PROBLEM TO SOLVE: Render every line of the entries below as a Markdown table with two columns, Row and Entry line, giving each line a row number and omitting any blank lines.

(Stored items)
>>>
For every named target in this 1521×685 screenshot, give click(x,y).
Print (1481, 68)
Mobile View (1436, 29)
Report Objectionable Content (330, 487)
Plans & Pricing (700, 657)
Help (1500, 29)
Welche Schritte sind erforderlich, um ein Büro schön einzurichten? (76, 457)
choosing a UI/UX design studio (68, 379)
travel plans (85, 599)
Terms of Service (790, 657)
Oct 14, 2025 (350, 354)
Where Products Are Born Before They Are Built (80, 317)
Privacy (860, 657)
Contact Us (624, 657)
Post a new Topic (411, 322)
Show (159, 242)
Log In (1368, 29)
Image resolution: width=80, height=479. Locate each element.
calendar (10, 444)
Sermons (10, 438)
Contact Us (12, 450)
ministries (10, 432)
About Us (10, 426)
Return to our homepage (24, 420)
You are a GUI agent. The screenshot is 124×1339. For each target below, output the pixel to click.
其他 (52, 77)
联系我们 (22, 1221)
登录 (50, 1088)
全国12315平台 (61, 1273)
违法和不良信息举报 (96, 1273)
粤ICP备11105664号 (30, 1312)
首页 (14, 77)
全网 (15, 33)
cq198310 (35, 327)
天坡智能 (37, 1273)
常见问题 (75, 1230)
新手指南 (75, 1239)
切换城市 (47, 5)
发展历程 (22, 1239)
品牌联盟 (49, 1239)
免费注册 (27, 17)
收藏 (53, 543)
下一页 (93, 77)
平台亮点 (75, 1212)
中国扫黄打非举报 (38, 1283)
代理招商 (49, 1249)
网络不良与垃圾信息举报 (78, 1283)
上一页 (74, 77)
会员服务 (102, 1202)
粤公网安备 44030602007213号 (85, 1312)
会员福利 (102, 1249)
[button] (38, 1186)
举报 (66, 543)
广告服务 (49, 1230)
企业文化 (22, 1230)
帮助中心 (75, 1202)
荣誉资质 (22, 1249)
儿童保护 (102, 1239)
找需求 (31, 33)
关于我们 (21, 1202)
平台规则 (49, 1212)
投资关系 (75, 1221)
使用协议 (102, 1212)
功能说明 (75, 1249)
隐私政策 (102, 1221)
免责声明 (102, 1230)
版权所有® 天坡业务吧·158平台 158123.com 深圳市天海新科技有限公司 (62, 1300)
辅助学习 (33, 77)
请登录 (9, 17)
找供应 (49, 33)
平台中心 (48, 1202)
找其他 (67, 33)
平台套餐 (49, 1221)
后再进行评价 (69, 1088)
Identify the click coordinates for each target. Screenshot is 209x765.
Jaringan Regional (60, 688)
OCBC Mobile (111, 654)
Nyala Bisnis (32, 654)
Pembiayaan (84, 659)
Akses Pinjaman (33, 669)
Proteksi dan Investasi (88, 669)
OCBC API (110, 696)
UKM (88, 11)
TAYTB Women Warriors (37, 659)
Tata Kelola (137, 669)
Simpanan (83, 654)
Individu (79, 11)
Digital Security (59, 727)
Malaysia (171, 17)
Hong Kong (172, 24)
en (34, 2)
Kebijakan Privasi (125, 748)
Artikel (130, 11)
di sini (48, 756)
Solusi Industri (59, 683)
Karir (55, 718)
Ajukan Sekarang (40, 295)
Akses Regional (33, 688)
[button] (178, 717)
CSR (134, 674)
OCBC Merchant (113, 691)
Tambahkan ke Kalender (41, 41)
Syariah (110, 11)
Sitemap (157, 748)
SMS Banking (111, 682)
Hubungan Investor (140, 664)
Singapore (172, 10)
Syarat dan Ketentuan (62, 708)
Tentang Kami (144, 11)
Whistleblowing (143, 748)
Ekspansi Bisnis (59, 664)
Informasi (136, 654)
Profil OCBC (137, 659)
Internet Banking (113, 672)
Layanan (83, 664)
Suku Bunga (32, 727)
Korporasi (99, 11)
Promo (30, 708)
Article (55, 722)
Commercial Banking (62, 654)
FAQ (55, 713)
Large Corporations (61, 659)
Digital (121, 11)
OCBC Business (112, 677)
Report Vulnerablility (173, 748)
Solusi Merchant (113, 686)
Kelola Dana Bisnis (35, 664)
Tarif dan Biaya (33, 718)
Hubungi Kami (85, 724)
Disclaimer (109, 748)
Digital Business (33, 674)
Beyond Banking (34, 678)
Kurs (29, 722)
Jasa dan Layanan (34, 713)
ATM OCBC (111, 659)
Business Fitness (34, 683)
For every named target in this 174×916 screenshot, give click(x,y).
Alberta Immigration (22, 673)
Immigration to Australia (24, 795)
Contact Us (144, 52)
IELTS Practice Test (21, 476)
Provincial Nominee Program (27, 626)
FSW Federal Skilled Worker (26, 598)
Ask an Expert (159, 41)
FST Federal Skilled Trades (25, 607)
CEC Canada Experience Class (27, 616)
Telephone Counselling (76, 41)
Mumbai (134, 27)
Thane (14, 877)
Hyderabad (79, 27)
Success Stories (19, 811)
<<<
EXPECTED ANSWER:
| Row | Entry line |
|---|---|
| 1 | For every named target in this 1521×685 screenshot, give click(x,y). |
| 2 | Print (1481, 68) |
| 3 | Mobile View (1436, 29) |
| 4 | Report Objectionable Content (330, 487) |
| 5 | Plans & Pricing (700, 657) |
| 6 | Help (1500, 29) |
| 7 | Welche Schritte sind erforderlich, um ein Büro schön einzurichten? (76, 457) |
| 8 | choosing a UI/UX design studio (68, 379) |
| 9 | travel plans (85, 599) |
| 10 | Terms of Service (790, 657) |
| 11 | Oct 14, 2025 (350, 354) |
| 12 | Where Products Are Born Before They Are Built (80, 317) |
| 13 | Privacy (860, 657) |
| 14 | Contact Us (624, 657) |
| 15 | Post a new Topic (411, 322) |
| 16 | Show (159, 242) |
| 17 | Log In (1368, 29) |
| 18 | Image resolution: width=80, height=479. Locate each element. |
| 19 | calendar (10, 444) |
| 20 | Sermons (10, 438) |
| 21 | Contact Us (12, 450) |
| 22 | ministries (10, 432) |
| 23 | About Us (10, 426) |
| 24 | Return to our homepage (24, 420) |
| 25 | You are a GUI agent. The screenshot is 124×1339. For each target below, output the pixel to click. |
| 26 | 其他 (52, 77) |
| 27 | 联系我们 (22, 1221) |
| 28 | 登录 (50, 1088) |
| 29 | 全国12315平台 (61, 1273) |
| 30 | 违法和不良信息举报 (96, 1273) |
| 31 | 粤ICP备11105664号 (30, 1312) |
| 32 | 首页 (14, 77) |
| 33 | 全网 (15, 33) |
| 34 | cq198310 (35, 327) |
| 35 | 天坡智能 (37, 1273) |
| 36 | 常见问题 (75, 1230) |
| 37 | 新手指南 (75, 1239) |
| 38 | 切换城市 (47, 5) |
| 39 | 发展历程 (22, 1239) |
| 40 | 品牌联盟 (49, 1239) |
| 41 | 免费注册 (27, 17) |
| 42 | 收藏 (53, 543) |
| 43 | 下一页 (93, 77) |
| 44 | 平台亮点 (75, 1212) |
| 45 | 中国扫黄打非举报 (38, 1283) |
| 46 | 代理招商 (49, 1249) |
| 47 | 网络不良与垃圾信息举报 (78, 1283) |
| 48 | 上一页 (74, 77) |
| 49 | 会员服务 (102, 1202) |
| 50 | 粤公网安备 44030602007213号 (85, 1312) |
| 51 | 会员福利 (102, 1249) |
| 52 | [button] (38, 1186) |
| 53 | 举报 (66, 543) |
| 54 | 广告服务 (49, 1230) |
| 55 | 企业文化 (22, 1230) |
| 56 | 帮助中心 (75, 1202) |
| 57 | 荣誉资质 (22, 1249) |
| 58 | 儿童保护 (102, 1239) |
| 59 | 找需求 (31, 33) |
| 60 | 关于我们 (21, 1202) |
| 61 | 平台规则 (49, 1212) |
| 62 | 投资关系 (75, 1221) |
| 63 | 使用协议 (102, 1212) |
| 64 | 功能说明 (75, 1249) |
| 65 | 隐私政策 (102, 1221) |
| 66 | 免责声明 (102, 1230) |
| 67 | 版权所有® 天坡业务吧·158平台 158123.com 深圳市天海新科技有限公司 (62, 1300) |
| 68 | 辅助学习 (33, 77) |
| 69 | 请登录 (9, 17) |
| 70 | 找供应 (49, 33) |
| 71 | 平台中心 (48, 1202) |
| 72 | 找其他 (67, 33) |
| 73 | 平台套餐 (49, 1221) |
| 74 | 后再进行评价 (69, 1088) |
| 75 | Identify the click coordinates for each target. Screenshot is 209x765. |
| 76 | Jaringan Regional (60, 688) |
| 77 | OCBC Mobile (111, 654) |
| 78 | Nyala Bisnis (32, 654) |
| 79 | Pembiayaan (84, 659) |
| 80 | Akses Pinjaman (33, 669) |
| 81 | Proteksi dan Investasi (88, 669) |
| 82 | OCBC API (110, 696) |
| 83 | UKM (88, 11) |
| 84 | TAYTB Women Warriors (37, 659) |
| 85 | Tata Kelola (137, 669) |
| 86 | Simpanan (83, 654) |
| 87 | Individu (79, 11) |
| 88 | Digital Security (59, 727) |
| 89 | Malaysia (171, 17) |
| 90 | Hong Kong (172, 24) |
| 91 | en (34, 2) |
| 92 | Kebijakan Privasi (125, 748) |
| 93 | Artikel (130, 11) |
| 94 | di sini (48, 756) |
| 95 | Solusi Industri (59, 683) |
| 96 | Karir (55, 718) |
| 97 | Ajukan Sekarang (40, 295) |
| 98 | Akses Regional (33, 688) |
| 99 | [button] (178, 717) |
| 100 | CSR (134, 674) |
| 101 | OCBC Merchant (113, 691) |
| 102 | Tambahkan ke Kalender (41, 41) |
| 103 | Syariah (110, 11) |
| 104 | Sitemap (157, 748) |
| 105 | SMS Banking (111, 682) |
| 106 | Hubungan Investor (140, 664) |
| 107 | Singapore (172, 10) |
| 108 | Syarat dan Ketentuan (62, 708) |
| 109 | Tentang Kami (144, 11) |
| 110 | Whistleblowing (143, 748) |
| 111 | Ekspansi Bisnis (59, 664) |
| 112 | Informasi (136, 654) |
| 113 | Profil OCBC (137, 659) |
| 114 | Internet Banking (113, 672) |
| 115 | Layanan (83, 664) |
| 116 | Suku Bunga (32, 727) |
| 117 | Korporasi (99, 11) |
| 118 | Promo (30, 708) |
| 119 | Article (55, 722) |
| 120 | Commercial Banking (62, 654) |
| 121 | FAQ (55, 713) |
| 122 | Large Corporations (61, 659) |
| 123 | Digital (121, 11) |
| 124 | OCBC Business (112, 677) |
| 125 | Report Vulnerablility (173, 748) |
| 126 | Solusi Merchant (113, 686) |
| 127 | Kelola Dana Bisnis (35, 664) |
| 128 | Tarif dan Biaya (33, 718) |
| 129 | Hubungi Kami (85, 724) |
| 130 | Disclaimer (109, 748) |
| 131 | Digital Business (33, 674) |
| 132 | Beyond Banking (34, 678) |
| 133 | Kurs (29, 722) |
| 134 | Jasa dan Layanan (34, 713) |
| 135 | ATM OCBC (111, 659) |
| 136 | Business Fitness (34, 683) |
| 137 | For every named target in this 174×916 screenshot, give click(x,y). |
| 138 | Alberta Immigration (22, 673) |
| 139 | Immigration to Australia (24, 795) |
| 140 | Contact Us (144, 52) |
| 141 | IELTS Practice Test (21, 476) |
| 142 | Provincial Nominee Program (27, 626) |
| 143 | FSW Federal Skilled Worker (26, 598) |
| 144 | Ask an Expert (159, 41) |
| 145 | FST Federal Skilled Trades (25, 607) |
| 146 | CEC Canada Experience Class (27, 616) |
| 147 | Telephone Counselling (76, 41) |
| 148 | Mumbai (134, 27) |
| 149 | Thane (14, 877) |
| 150 | Hyderabad (79, 27) |
| 151 | Success Stories (19, 811) |